Continua lo scontro politico in Venezuela tra il governo di Maduro e l’opposizione rappresentata da Juan Guaidò. Il tutto a solo pochi giorni dalla crisi dovuta agli “aiuti umanitari“, inviati dagli Stati Uniti e bloccati ai confini del Venezuela con Brasile e Colombia dall’esercito di Caracas. Proseguono le mosse dei due antagonisti, che muovono le rispettive basi sociali.
Il nuovo tentativo di Guaidò per mettere in difficoltà Maduro consiste nel rivolgersi ai sindacati del settore pubblico. Ai quali Guaidò ha proposto di convocare giornate di sciopero generale contro il governo, dichiarando la volontà di concedere l’amnistia in futuro a chi in passato ha sostenuto il governo Maduro. Si tratta infatti di organizzazioni che da sempre hanno costituito un bastione di fedeltà al Partito Socialista Unito di Venezuela.

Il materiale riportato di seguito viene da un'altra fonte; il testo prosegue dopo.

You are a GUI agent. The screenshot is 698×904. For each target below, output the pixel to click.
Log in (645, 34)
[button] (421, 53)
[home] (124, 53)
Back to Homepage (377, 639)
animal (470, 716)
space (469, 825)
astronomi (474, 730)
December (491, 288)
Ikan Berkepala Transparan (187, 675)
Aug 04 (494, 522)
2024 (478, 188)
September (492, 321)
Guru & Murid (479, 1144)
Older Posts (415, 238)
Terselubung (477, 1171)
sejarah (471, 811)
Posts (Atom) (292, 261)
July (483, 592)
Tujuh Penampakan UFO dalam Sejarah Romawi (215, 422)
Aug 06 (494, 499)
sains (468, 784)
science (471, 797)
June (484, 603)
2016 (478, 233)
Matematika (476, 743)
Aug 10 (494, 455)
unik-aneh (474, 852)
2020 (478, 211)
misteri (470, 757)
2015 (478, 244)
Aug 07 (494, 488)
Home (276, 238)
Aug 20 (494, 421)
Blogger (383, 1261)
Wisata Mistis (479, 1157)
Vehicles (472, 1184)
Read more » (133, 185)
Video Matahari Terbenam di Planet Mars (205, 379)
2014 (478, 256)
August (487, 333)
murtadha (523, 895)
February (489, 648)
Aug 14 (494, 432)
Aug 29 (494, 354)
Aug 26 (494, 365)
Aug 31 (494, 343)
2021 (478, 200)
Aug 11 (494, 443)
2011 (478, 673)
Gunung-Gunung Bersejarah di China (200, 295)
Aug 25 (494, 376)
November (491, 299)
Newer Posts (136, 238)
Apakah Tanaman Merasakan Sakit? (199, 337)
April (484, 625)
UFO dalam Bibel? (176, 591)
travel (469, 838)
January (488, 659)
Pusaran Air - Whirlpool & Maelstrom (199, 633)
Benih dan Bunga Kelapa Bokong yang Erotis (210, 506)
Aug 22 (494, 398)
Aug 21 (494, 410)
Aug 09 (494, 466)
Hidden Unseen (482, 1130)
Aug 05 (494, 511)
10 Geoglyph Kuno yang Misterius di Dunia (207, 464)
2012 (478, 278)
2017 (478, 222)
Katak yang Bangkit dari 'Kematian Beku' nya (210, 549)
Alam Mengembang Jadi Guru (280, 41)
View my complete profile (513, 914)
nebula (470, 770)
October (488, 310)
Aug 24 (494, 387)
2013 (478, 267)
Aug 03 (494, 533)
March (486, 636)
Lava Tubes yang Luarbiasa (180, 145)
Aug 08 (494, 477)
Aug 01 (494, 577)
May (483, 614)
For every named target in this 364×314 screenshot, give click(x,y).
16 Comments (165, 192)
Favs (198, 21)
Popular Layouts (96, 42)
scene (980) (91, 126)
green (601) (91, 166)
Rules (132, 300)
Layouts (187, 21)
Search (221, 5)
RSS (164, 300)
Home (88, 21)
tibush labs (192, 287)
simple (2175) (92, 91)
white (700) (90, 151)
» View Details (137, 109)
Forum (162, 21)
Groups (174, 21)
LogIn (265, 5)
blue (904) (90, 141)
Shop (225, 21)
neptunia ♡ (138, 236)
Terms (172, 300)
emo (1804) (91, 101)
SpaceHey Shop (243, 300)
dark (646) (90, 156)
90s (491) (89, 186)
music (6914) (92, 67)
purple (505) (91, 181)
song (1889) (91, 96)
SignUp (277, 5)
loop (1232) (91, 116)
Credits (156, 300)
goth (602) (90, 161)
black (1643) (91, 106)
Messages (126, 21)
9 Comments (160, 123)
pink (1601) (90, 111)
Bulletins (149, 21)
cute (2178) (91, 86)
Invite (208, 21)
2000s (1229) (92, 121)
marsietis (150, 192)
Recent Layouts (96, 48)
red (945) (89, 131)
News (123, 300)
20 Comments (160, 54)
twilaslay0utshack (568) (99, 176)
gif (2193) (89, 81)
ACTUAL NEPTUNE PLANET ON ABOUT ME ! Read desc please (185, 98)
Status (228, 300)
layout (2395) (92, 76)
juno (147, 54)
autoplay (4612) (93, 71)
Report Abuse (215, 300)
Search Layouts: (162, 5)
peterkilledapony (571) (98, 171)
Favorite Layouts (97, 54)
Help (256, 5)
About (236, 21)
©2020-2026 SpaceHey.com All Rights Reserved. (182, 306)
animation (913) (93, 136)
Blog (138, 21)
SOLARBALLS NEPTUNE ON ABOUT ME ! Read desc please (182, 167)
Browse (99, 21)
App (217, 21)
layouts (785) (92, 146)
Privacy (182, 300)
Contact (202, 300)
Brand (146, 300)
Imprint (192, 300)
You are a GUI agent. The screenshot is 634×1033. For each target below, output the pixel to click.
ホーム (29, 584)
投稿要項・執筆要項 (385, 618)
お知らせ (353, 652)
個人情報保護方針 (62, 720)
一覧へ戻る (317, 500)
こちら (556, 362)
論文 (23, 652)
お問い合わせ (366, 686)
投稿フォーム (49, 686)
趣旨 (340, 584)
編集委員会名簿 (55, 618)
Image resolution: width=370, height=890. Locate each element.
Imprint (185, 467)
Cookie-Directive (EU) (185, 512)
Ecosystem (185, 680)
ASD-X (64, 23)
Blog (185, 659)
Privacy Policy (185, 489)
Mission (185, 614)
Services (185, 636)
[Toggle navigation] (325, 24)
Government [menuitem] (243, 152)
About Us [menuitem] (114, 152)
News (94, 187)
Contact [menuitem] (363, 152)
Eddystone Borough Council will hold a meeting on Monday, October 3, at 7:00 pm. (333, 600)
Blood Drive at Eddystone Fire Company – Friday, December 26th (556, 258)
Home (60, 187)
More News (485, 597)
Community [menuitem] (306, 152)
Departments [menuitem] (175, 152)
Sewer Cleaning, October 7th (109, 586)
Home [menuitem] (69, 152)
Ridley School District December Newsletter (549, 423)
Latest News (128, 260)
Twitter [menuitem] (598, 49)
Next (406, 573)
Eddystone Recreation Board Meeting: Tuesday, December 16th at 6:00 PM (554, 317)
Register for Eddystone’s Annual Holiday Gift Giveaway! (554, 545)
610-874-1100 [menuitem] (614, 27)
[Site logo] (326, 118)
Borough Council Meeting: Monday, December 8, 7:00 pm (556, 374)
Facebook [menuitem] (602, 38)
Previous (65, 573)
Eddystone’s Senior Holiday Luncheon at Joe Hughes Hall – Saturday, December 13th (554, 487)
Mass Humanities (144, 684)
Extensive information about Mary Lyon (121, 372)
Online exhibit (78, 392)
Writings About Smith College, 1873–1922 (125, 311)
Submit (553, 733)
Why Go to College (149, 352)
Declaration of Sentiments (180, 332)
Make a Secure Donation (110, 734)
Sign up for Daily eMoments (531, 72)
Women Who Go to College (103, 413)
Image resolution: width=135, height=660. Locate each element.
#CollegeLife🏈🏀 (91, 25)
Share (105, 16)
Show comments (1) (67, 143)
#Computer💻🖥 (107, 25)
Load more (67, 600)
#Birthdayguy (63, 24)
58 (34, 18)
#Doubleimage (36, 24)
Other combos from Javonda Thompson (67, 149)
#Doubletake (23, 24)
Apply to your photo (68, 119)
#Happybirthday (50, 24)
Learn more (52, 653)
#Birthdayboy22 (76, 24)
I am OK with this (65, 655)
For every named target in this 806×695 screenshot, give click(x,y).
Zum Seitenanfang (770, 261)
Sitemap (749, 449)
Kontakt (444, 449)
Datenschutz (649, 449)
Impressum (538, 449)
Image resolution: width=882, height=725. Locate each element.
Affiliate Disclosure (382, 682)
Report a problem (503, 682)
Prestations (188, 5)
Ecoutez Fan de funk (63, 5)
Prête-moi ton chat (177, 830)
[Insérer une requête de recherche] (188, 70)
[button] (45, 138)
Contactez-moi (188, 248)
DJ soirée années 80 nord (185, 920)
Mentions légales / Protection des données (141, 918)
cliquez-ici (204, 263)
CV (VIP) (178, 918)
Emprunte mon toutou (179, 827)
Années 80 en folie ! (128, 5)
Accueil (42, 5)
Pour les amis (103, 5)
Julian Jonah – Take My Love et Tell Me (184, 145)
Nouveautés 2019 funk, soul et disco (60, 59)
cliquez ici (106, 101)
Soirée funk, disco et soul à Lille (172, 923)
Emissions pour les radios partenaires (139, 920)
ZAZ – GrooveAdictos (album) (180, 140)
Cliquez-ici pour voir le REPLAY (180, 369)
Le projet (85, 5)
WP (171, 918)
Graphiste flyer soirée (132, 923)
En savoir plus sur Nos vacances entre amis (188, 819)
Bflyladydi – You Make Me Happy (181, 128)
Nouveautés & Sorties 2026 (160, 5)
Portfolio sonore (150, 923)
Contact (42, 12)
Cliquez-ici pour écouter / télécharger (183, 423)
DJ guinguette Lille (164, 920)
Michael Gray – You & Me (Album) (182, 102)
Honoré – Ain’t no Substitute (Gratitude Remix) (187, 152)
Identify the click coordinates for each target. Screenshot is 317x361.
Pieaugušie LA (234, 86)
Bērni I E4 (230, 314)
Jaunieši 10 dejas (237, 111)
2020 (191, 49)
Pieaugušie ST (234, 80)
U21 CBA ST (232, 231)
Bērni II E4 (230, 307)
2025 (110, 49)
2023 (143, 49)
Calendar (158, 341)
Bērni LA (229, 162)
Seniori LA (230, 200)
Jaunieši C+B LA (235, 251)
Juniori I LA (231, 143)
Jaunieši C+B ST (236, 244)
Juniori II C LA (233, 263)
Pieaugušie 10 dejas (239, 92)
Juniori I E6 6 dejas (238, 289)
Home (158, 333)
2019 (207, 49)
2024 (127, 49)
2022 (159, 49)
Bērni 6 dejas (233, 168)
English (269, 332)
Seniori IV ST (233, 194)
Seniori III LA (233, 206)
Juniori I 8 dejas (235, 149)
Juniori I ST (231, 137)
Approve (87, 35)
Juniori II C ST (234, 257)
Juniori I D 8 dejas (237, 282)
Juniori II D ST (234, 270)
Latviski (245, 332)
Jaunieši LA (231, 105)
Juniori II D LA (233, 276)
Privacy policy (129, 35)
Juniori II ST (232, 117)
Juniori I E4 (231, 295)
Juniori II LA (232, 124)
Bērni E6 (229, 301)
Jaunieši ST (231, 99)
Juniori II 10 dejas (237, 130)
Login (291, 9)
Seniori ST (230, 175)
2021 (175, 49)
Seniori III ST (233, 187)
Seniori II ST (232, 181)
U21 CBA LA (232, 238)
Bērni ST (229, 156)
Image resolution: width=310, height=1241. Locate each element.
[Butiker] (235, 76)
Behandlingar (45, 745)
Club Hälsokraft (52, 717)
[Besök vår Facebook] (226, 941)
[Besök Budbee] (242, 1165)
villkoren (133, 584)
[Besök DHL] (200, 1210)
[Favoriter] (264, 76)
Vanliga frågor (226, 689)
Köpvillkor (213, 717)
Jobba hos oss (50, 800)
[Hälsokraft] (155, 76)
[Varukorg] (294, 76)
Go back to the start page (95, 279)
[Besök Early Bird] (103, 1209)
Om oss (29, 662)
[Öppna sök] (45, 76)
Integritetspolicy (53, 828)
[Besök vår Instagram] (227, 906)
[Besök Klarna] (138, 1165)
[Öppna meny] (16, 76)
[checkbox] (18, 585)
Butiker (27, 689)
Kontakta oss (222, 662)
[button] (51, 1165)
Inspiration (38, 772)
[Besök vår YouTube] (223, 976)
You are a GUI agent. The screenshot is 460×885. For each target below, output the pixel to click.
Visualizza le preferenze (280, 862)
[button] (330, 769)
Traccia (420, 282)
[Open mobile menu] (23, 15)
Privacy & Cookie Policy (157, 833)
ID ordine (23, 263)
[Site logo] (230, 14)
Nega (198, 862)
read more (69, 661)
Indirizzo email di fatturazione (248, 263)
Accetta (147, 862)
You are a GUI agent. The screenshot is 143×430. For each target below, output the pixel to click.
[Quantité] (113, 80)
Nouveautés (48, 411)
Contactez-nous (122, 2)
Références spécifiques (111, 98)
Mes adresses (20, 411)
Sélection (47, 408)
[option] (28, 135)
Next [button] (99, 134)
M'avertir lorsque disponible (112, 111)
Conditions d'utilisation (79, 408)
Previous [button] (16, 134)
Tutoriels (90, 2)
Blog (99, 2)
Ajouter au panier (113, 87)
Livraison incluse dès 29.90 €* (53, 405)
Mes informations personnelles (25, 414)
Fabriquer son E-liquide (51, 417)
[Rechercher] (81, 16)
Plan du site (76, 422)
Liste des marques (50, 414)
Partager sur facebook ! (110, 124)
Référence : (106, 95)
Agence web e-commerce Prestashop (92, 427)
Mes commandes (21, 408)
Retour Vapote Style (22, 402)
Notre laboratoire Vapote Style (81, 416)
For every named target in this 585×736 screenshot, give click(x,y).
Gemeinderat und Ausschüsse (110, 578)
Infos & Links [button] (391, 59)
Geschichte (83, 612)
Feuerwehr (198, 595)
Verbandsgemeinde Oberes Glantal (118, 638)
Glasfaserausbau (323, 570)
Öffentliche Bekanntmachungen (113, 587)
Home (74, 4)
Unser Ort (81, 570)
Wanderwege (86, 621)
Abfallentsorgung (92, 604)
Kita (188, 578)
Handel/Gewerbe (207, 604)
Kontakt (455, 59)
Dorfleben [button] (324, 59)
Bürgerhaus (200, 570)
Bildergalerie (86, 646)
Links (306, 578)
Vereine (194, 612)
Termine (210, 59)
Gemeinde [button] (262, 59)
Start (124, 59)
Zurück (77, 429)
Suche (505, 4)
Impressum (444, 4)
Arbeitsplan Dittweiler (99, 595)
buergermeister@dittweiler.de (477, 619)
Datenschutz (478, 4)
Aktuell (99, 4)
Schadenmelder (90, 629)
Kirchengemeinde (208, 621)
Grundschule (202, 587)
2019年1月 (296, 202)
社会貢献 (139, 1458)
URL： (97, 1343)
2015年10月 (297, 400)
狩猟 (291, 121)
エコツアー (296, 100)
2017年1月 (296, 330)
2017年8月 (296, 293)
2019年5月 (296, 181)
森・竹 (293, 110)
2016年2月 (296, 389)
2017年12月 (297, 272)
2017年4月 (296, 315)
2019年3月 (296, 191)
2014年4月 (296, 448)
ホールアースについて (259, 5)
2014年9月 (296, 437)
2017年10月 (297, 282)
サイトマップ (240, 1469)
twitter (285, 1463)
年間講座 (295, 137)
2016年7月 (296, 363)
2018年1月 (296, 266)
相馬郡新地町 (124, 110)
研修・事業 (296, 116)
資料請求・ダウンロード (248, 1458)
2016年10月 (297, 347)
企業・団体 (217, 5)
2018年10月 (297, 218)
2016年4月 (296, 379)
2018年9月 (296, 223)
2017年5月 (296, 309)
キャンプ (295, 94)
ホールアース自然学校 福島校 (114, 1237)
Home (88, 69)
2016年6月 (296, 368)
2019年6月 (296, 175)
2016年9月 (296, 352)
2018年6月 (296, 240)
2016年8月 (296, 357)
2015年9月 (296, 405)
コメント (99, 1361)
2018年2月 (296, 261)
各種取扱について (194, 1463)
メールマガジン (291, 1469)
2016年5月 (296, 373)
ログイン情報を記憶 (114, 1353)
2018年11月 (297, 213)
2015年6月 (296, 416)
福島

Venezuela: Guaidò ritorna nel paese, evitata escalation
Mobilitando le organizzazioni sindacali, l’auto-proclamato presidente prova dunque a destabilizzare la base sociale di Maduro. Quest’ultimo ha però ancora il sostegno di gran parte della società, delle istituzioni pubbliche e soprattutto delle figure chiave dell’esercito. Durante un discorso pronunciato ad un evento che commemorava il sesto anniversario della morte di Hugo Chavez, Maduro ha promesso di sconfiggere l’opposizione, definita una “minoranza impazzita intenta a destabilizzare il paese.”
Una possibile escalation è stata evitata qualche giorno fa. Infatti, Guaidò è riuscito a tornare lo scorso lunedì nel paese. Il tutto senza alcuna ripercussione sulla sulla sua libertà. Motivazione dell’arresto poteva essere il divieto di espatrio imposto al 35enne avvocato dal Tribunale Supremo di Giustizia di Caracas. Provvedimento poi violato da Guaidò per effettuare un tour in varie nazioni sudamericane, finalizzato a promuovere il suo piano. Vale a dire, dimissioni di Maduro, governo di transizione e nuovo momento elettorale.
Venezuela: ulteriori sanzioni Usa, sabato prossimo nuove piazze
Un eventuale fermo di Guaidò avrebbe innalzato la tensione, e costituito un eventuale casus belli per l’intervento americano. Almeno, stando a quanto affermato qualche giorno fa dal vicepresidente statunintense Mike Pence. Gli Stati Uniti, tramite il loro inviato in Venezuela Elliott Abrams, hanno inoltre espresso la volontà di imporre nuove sanzioni contro persone e società legate a Maduro.
Queste sanzioni si aggiungerebbero a quelle già in opera relative all’industria petrolifera venezuelana. Abrams ha inoltre dichiarato di ritenere Maduro inadatto ad un ruolo in un eventuale futuro ritorno alla democrazia del paese. “Se avesse voluto costruire un Venezuela democratico, lo avrebbe potuto fare. Ma non lo ha fatto”. Queste le parole di Abrams.
Il prossimo sabato tornerà invece a parlare la piazza. Si muoveranno infatti per le strade del Venezuela sia manifestazioni pro-Guaidò, sia marce in favore di Maduro. Per Guaidò, la piazza affermerà un progetto “né di destra né di sinistra, ma a favore dei diritti fondamentali”. L’erede di Chavez sta invece promuovendo i cortei come dimostrazioni dirette contro l’arroganza delle forze imperialiste americane. Mentre l’intervento militare dall’esterno sembra sempre meno probabile, il rischio di una possibile guerra civile resta presente. Ad un mese dall’auto-proclamazione di Guaidò, la situazione rimane dunque in profondo stallo.